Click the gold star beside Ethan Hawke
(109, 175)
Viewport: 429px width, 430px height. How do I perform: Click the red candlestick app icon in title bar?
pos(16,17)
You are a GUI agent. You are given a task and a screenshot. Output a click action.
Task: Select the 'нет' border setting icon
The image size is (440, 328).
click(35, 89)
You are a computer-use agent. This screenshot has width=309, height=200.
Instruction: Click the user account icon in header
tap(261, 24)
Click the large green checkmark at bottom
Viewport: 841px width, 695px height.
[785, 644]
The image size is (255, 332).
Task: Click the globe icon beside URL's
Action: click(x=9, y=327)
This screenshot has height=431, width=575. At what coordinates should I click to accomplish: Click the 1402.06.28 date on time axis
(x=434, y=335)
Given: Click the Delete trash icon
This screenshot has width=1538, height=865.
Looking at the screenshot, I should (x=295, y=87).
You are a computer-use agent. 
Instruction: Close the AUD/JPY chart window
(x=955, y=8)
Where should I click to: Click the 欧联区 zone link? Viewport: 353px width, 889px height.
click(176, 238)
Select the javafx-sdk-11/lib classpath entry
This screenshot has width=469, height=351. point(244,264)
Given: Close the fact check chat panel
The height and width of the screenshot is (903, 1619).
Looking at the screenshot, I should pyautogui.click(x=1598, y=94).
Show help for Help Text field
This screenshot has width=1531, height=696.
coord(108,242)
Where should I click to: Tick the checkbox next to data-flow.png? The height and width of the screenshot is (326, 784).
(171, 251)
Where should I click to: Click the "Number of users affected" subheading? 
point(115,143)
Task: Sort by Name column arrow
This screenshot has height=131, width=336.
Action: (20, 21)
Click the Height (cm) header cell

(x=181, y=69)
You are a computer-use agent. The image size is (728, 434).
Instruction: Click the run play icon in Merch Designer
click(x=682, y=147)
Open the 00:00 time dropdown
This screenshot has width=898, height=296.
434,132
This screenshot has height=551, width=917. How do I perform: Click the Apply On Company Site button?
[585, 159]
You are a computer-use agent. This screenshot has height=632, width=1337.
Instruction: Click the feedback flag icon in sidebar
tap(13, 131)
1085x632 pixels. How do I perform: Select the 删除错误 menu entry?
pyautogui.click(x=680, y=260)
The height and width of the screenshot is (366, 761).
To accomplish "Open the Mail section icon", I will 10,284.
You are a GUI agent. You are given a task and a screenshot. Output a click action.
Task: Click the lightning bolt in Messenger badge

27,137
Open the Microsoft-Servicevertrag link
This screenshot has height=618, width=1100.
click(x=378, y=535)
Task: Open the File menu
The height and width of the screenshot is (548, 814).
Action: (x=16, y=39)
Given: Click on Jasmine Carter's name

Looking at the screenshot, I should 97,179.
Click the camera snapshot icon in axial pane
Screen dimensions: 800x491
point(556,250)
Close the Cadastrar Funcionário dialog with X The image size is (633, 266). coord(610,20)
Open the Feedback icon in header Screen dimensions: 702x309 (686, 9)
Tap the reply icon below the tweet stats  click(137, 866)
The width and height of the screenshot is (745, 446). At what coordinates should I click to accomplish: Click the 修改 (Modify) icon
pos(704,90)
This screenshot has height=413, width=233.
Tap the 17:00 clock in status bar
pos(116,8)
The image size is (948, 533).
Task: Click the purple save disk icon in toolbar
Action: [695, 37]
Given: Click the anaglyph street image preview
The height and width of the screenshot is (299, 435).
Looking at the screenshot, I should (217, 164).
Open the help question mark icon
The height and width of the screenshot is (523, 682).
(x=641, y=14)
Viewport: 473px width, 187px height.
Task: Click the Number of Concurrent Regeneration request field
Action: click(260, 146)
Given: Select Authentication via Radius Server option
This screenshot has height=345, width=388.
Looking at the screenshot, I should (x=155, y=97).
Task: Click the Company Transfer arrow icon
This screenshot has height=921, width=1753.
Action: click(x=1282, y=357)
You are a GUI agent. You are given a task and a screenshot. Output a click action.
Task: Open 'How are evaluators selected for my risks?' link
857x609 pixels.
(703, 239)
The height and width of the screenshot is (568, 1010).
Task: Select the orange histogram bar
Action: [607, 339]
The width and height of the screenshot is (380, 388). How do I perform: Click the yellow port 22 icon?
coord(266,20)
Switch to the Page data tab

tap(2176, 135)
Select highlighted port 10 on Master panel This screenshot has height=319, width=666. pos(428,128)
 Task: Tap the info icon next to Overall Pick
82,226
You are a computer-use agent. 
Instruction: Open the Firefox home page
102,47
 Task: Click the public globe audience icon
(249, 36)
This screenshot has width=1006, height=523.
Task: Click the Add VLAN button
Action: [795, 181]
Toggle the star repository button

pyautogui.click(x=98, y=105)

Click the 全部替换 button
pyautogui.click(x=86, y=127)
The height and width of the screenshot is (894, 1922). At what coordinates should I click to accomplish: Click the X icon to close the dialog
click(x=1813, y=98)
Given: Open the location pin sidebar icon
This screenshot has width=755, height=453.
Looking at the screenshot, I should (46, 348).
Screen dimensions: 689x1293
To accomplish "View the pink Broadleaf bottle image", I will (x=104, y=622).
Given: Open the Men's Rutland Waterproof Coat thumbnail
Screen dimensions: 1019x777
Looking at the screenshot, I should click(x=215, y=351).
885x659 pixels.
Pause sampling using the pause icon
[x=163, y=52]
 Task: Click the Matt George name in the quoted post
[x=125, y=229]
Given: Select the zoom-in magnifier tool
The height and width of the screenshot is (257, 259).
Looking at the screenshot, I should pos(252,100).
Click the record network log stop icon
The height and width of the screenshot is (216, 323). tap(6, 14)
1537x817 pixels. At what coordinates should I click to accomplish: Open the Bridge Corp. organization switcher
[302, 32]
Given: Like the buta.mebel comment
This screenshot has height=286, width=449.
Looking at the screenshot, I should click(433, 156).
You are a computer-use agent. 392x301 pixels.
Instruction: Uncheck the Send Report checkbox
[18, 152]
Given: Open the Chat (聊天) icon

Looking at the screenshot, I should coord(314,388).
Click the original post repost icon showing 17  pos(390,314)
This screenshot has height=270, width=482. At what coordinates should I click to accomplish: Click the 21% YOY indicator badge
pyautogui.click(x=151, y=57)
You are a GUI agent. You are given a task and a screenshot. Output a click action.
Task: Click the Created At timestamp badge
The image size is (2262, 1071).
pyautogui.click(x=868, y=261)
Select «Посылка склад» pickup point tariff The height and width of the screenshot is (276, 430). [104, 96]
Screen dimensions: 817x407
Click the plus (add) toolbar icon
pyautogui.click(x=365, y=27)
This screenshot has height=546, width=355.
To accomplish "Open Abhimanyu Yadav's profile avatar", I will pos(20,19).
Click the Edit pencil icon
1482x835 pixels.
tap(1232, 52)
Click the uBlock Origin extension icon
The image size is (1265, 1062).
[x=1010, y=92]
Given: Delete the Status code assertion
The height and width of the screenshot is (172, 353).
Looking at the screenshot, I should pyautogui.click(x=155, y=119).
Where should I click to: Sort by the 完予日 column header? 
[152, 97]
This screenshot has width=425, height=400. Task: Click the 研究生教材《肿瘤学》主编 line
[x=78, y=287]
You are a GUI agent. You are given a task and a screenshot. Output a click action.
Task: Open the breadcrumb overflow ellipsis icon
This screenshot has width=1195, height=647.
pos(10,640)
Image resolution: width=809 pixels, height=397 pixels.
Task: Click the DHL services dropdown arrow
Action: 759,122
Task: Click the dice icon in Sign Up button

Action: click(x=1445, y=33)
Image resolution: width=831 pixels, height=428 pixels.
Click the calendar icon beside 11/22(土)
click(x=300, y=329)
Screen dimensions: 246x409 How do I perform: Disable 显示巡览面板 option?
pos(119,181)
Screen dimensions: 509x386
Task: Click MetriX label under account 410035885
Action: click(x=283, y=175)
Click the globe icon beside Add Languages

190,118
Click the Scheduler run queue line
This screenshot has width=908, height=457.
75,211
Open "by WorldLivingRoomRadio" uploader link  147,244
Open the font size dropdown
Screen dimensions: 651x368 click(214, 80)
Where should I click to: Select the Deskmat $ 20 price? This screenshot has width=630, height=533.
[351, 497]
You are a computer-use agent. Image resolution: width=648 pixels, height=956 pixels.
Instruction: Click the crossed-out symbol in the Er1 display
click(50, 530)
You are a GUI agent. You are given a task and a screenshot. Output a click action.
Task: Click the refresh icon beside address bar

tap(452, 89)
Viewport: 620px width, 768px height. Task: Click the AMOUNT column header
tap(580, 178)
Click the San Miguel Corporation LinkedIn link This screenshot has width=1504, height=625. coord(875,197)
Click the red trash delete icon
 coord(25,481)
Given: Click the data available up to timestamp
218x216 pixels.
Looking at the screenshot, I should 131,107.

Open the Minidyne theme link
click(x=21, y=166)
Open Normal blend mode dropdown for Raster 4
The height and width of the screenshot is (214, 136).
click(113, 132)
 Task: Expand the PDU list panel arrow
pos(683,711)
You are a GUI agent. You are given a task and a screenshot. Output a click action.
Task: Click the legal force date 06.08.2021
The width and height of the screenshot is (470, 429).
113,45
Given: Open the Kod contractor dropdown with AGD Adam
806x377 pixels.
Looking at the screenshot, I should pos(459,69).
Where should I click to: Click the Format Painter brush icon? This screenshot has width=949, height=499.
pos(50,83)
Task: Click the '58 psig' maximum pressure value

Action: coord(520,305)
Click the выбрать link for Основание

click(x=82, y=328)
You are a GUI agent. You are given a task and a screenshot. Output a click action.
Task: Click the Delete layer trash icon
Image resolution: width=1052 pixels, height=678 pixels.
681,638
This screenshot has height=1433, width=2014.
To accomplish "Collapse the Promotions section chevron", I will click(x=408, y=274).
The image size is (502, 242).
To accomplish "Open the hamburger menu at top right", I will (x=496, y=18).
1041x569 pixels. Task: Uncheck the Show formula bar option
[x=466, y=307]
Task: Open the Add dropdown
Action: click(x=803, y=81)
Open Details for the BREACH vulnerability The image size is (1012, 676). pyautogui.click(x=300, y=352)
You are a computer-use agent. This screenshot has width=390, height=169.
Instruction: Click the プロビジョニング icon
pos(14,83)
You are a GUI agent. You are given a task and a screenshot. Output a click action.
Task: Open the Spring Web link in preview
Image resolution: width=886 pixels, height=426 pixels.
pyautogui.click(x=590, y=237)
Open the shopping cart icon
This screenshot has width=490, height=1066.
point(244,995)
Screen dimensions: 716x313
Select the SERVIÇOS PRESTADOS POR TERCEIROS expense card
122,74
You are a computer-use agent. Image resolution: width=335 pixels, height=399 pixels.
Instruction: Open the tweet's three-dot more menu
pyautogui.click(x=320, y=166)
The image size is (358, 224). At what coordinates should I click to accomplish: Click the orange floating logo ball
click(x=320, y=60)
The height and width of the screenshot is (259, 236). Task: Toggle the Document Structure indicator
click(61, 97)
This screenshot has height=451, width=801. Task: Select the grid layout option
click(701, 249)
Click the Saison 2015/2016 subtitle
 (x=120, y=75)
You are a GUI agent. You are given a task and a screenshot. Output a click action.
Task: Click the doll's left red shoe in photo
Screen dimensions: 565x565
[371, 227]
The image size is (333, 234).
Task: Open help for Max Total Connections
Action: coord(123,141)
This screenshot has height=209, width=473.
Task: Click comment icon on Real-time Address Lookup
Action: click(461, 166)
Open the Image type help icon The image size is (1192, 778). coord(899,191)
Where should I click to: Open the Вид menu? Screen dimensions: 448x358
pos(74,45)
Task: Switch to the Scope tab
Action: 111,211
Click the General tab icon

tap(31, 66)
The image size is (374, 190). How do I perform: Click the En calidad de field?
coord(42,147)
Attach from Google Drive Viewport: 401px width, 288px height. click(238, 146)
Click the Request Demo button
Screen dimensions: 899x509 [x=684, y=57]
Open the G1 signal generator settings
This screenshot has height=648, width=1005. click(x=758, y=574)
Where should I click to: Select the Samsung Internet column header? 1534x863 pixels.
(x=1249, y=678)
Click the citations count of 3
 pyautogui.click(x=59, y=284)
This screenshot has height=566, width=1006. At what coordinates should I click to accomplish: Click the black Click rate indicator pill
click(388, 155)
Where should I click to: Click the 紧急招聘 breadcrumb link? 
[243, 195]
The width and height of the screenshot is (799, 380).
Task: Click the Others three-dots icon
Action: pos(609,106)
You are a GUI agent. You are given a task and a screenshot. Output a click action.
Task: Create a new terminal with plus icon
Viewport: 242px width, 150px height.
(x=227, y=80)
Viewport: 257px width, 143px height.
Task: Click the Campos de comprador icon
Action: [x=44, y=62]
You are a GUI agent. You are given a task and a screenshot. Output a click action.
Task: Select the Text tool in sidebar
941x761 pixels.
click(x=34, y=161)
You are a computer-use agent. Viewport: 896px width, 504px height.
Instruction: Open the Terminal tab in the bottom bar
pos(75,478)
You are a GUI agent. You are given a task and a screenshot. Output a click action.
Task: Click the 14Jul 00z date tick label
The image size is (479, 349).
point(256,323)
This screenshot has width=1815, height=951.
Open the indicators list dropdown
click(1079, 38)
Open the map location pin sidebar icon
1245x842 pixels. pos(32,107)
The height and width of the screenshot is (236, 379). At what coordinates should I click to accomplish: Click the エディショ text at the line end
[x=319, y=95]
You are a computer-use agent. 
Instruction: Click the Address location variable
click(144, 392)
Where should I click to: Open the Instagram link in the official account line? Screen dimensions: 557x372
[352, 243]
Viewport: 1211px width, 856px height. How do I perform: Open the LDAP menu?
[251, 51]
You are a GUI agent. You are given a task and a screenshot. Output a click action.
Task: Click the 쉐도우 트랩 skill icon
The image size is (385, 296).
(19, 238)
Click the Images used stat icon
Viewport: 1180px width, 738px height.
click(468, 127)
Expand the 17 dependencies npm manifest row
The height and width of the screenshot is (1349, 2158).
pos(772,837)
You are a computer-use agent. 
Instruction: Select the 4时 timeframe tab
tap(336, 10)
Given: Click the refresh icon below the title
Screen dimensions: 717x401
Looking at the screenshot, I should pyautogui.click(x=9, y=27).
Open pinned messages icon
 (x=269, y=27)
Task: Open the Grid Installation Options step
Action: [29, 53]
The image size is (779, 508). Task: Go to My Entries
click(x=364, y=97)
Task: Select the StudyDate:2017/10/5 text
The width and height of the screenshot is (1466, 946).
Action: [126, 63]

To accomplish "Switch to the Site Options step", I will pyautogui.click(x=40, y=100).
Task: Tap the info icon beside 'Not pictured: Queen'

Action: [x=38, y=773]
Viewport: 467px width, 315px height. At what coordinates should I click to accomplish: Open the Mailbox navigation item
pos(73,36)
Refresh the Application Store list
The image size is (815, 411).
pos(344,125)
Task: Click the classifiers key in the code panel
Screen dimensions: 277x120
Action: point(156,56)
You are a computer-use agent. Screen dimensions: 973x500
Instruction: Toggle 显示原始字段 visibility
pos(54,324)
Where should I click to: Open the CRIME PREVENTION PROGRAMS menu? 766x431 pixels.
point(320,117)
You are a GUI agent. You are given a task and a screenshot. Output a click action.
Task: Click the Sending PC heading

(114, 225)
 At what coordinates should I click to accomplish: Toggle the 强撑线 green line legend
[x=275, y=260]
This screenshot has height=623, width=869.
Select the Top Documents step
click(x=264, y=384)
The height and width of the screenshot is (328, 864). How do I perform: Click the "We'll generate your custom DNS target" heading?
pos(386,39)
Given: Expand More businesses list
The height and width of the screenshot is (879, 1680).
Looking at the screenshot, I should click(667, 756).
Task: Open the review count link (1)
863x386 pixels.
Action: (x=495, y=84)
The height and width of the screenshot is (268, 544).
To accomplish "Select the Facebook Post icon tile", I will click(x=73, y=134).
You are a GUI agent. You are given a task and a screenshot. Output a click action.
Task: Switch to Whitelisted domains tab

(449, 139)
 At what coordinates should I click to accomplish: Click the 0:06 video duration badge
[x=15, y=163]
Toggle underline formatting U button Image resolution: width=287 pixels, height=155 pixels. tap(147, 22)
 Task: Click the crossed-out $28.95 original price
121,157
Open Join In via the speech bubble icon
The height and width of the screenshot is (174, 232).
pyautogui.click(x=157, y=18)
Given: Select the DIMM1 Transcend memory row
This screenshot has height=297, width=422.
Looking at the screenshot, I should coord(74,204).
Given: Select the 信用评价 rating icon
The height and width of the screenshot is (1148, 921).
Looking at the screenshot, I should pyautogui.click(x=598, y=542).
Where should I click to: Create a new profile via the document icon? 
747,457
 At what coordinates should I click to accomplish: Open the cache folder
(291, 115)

DIRECTIONS:
Retype the material from the line with "Click the Saison 2015/2016 subtitle" up to and including the line with "Action: 111,211", keeping every character as it appears.

REPLY:
Click the Saison 2015/2016 subtitle
 (x=120, y=75)
You are a GUI agent. You are given a task and a screenshot. Output a click action.
Task: Click the doll's left red shoe in photo
Screen dimensions: 565x565
[371, 227]
The image size is (333, 234).
Task: Open help for Max Total Connections
Action: coord(123,141)
This screenshot has height=209, width=473.
Task: Click comment icon on Real-time Address Lookup
Action: click(461, 166)
Open the Image type help icon The image size is (1192, 778). coord(899,191)
Where should I click to: Open the Вид menu? Screen dimensions: 448x358
pos(74,45)
Task: Switch to the Scope tab
Action: 111,211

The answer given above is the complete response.